Olvidan quienes piden hacer una tregua a favor del régimen y silenciar temporalmente con ello el reclamo político y social, que la diferencia entre un ciudadano y un simple habitante de un país es la dimensión que tiene su conciencia acerca de las razones de quién es él, como ser activo de la ciudad. La forma en que un ciudadano comprometido políticamente con su entorno asume su presente, le permite entender su pasado y prever parte del futuro. Le permite entender porque es posible que en un país como Venezuela, con más de 30 millones de habitantes y habiendo poseído las mayores rentas económicas del continente, gracias al actual régimen socialista de más de 21 años, solo  existen 100 camas de cuidados intensivos para atender los casos graves del coronavirus.

Un ciudadano comprometido con sus valores republicanos no le da tregua al régimen criminal que lo somete; por el contrario, entiende que nuestra Constitución vigente establece las fórmulas propias para componer a partir de ellas mecanismos de desobediencia legítima contra el ejercicio de un poder tiránico y, en nuestro caso, adicionalmente usurpador. Tales fórmulas pasan primero por el ejercicio de la resistencia civil (artículo 333 constitucional) en el mantenimiento del orden republicano que inspiró las bases fundacionales de nuestra nación, tales como libertad, separación de poderes y principio de la legalidad, entre otros.
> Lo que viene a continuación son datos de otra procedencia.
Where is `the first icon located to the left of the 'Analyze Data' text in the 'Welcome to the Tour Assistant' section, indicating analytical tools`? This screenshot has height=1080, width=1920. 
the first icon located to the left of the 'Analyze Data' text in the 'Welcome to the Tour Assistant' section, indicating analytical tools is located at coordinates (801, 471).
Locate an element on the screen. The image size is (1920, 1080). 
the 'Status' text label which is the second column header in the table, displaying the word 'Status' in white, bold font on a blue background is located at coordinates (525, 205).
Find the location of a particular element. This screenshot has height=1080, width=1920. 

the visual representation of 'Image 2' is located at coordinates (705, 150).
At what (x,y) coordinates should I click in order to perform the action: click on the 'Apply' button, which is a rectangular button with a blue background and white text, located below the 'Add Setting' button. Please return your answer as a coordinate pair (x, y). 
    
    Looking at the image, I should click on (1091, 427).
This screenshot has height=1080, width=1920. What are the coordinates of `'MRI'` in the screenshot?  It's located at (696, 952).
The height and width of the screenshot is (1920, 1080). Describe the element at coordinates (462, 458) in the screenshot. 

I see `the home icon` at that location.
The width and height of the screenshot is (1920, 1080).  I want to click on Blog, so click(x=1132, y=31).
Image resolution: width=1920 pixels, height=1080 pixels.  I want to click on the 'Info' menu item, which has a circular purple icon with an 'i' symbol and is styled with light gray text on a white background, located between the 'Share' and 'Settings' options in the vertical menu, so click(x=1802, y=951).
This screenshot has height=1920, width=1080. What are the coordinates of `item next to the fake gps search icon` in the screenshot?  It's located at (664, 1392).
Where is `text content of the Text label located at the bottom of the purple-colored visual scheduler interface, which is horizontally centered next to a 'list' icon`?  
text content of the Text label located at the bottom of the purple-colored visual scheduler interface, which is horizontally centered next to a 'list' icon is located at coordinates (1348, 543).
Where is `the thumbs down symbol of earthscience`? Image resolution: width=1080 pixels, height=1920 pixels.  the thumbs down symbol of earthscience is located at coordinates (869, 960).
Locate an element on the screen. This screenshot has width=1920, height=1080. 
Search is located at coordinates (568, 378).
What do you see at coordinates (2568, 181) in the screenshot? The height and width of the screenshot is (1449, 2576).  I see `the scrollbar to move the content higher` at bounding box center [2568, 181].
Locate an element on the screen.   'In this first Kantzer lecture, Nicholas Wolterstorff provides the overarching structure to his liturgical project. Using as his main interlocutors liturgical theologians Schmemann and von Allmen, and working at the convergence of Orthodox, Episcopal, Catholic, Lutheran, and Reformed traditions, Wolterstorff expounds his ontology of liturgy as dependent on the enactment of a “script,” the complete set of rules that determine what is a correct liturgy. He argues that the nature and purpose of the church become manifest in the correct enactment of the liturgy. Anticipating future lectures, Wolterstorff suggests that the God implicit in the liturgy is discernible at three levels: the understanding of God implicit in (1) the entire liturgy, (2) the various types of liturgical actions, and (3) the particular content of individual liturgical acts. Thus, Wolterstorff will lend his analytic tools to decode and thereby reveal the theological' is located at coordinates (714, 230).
En una segunda, es nuestra obligación ciudadana, pasar de la resistencia a la desobediencia legítima, haciendo viva la letra del artículo 350 constitucional que le permite a todo ciudadano desconocer “(…) cualquier régimen, legislación o autoridad que contraríe los valores, principios y garantías democráticos o menoscabe los derechos humanos”. Estas tareas ciudadanas impostergables variarán en creatividad, valentía y el arrojo que sean necesarios, evitando en lo posible perder nuestro más importante derecho humano, la libertad.

Pero en todo caso, sea cual fuere la forma ciudadana escogida para desempeñar tal noble misión republicana, resulta inconcebible que un ciudadano pida que esos principios se flexibilicen o sean objeto de negociaciones o treguas, por motivadas que sean las desgracias o calamidades sociales que la provoquen, pues ellas nunca serán mayor que el mantenimiento de quien las sostiene; menos cuando es consciente de que hacerlo es darle aire al causante de sus males, es darle oxígeno a su verdugo para que continúe su obra de destrucción del país.